## REQUIRED WORK
Copy the listing below word for word, keeping every line as it appears.

## PROVIDED RECORDS

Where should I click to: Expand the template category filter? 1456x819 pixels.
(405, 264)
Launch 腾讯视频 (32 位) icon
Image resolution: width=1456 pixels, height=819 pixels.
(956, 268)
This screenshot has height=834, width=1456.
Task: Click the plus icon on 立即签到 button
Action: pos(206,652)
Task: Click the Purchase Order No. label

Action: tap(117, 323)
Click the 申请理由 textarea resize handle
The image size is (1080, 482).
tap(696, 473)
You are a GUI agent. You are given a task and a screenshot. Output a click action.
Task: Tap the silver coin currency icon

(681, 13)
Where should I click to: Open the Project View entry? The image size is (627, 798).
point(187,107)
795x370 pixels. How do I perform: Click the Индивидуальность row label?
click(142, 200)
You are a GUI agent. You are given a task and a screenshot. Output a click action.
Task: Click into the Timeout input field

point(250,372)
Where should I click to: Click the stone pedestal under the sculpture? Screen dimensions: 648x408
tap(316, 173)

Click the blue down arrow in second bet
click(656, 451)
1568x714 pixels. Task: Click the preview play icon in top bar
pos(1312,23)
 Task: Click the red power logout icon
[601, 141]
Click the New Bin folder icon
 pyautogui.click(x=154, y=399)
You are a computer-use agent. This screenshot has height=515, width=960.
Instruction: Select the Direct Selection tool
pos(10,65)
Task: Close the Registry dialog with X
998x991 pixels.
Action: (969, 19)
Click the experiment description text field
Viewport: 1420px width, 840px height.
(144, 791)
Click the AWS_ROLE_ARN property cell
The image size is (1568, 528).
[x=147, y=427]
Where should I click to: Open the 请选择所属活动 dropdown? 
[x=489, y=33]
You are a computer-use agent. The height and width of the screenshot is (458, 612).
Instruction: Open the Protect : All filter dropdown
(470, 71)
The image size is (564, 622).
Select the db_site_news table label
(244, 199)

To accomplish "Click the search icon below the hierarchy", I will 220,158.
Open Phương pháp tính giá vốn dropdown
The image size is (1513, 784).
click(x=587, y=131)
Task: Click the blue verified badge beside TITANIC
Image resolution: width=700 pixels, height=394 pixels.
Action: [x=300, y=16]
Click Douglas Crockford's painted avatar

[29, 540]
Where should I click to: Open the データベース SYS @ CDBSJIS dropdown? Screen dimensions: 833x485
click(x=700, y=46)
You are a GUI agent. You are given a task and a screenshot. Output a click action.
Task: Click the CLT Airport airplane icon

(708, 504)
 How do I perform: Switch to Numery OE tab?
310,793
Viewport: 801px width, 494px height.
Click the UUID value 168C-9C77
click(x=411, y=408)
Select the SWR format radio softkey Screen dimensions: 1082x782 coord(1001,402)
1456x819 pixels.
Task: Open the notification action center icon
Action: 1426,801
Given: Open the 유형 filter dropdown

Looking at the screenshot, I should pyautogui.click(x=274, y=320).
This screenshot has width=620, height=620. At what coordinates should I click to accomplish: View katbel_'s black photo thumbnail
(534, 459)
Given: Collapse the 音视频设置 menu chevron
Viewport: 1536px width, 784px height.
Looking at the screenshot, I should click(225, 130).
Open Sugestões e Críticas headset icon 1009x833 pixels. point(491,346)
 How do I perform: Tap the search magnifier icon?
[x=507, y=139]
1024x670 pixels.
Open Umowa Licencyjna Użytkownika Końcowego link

## SOLUTION TO THIS EXERCISE
Where should I click to: Expand the template category filter? 1456x819 pixels.
(405, 264)
Launch 腾讯视频 (32 位) icon
Image resolution: width=1456 pixels, height=819 pixels.
(956, 268)
This screenshot has height=834, width=1456.
Task: Click the plus icon on 立即签到 button
Action: pos(206,652)
Task: Click the Purchase Order No. label

Action: tap(117, 323)
Click the 申请理由 textarea resize handle
The image size is (1080, 482).
tap(696, 473)
You are a GUI agent. You are given a task and a screenshot. Output a click action.
Task: Tap the silver coin currency icon

(681, 13)
Where should I click to: Open the Project View entry? The image size is (627, 798).
point(187,107)
795x370 pixels. How do I perform: Click the Индивидуальность row label?
click(142, 200)
You are a GUI agent. You are given a task and a screenshot. Output a click action.
Task: Click into the Timeout input field

point(250,372)
Where should I click to: Click the stone pedestal under the sculpture? Screen dimensions: 648x408
tap(316, 173)

Click the blue down arrow in second bet
click(656, 451)
1568x714 pixels. Task: Click the preview play icon in top bar
pos(1312,23)
 Task: Click the red power logout icon
[601, 141]
Click the New Bin folder icon
 pyautogui.click(x=154, y=399)
You are a computer-use agent. This screenshot has height=515, width=960.
Instruction: Select the Direct Selection tool
pos(10,65)
Task: Close the Registry dialog with X
998x991 pixels.
Action: (969, 19)
Click the experiment description text field
Viewport: 1420px width, 840px height.
(144, 791)
Click the AWS_ROLE_ARN property cell
The image size is (1568, 528).
[x=147, y=427]
Where should I click to: Open the 请选择所属活动 dropdown? 
[x=489, y=33]
You are a computer-use agent. The height and width of the screenshot is (458, 612).
Instruction: Open the Protect : All filter dropdown
(470, 71)
The image size is (564, 622).
Select the db_site_news table label
(244, 199)

To accomplish "Click the search icon below the hierarchy", I will 220,158.
Open Phương pháp tính giá vốn dropdown
The image size is (1513, 784).
click(x=587, y=131)
Task: Click the blue verified badge beside TITANIC
Image resolution: width=700 pixels, height=394 pixels.
Action: [x=300, y=16]
Click Douglas Crockford's painted avatar

[29, 540]
Where should I click to: Open the データベース SYS @ CDBSJIS dropdown? Screen dimensions: 833x485
click(x=700, y=46)
You are a GUI agent. You are given a task and a screenshot. Output a click action.
Task: Click the CLT Airport airplane icon

(708, 504)
 How do I perform: Switch to Numery OE tab?
310,793
Viewport: 801px width, 494px height.
Click the UUID value 168C-9C77
click(x=411, y=408)
Select the SWR format radio softkey Screen dimensions: 1082x782 coord(1001,402)
1456x819 pixels.
Task: Open the notification action center icon
Action: 1426,801
Given: Open the 유형 filter dropdown

Looking at the screenshot, I should pyautogui.click(x=274, y=320).
This screenshot has width=620, height=620. At what coordinates should I click to accomplish: View katbel_'s black photo thumbnail
(534, 459)
Given: Collapse the 音视频设置 menu chevron
Viewport: 1536px width, 784px height.
Looking at the screenshot, I should click(225, 130).
Open Sugestões e Críticas headset icon 1009x833 pixels. point(491,346)
 How do I perform: Tap the search magnifier icon?
[x=507, y=139]
1024x670 pixels.
Open Umowa Licencyjna Użytkownika Końcowego link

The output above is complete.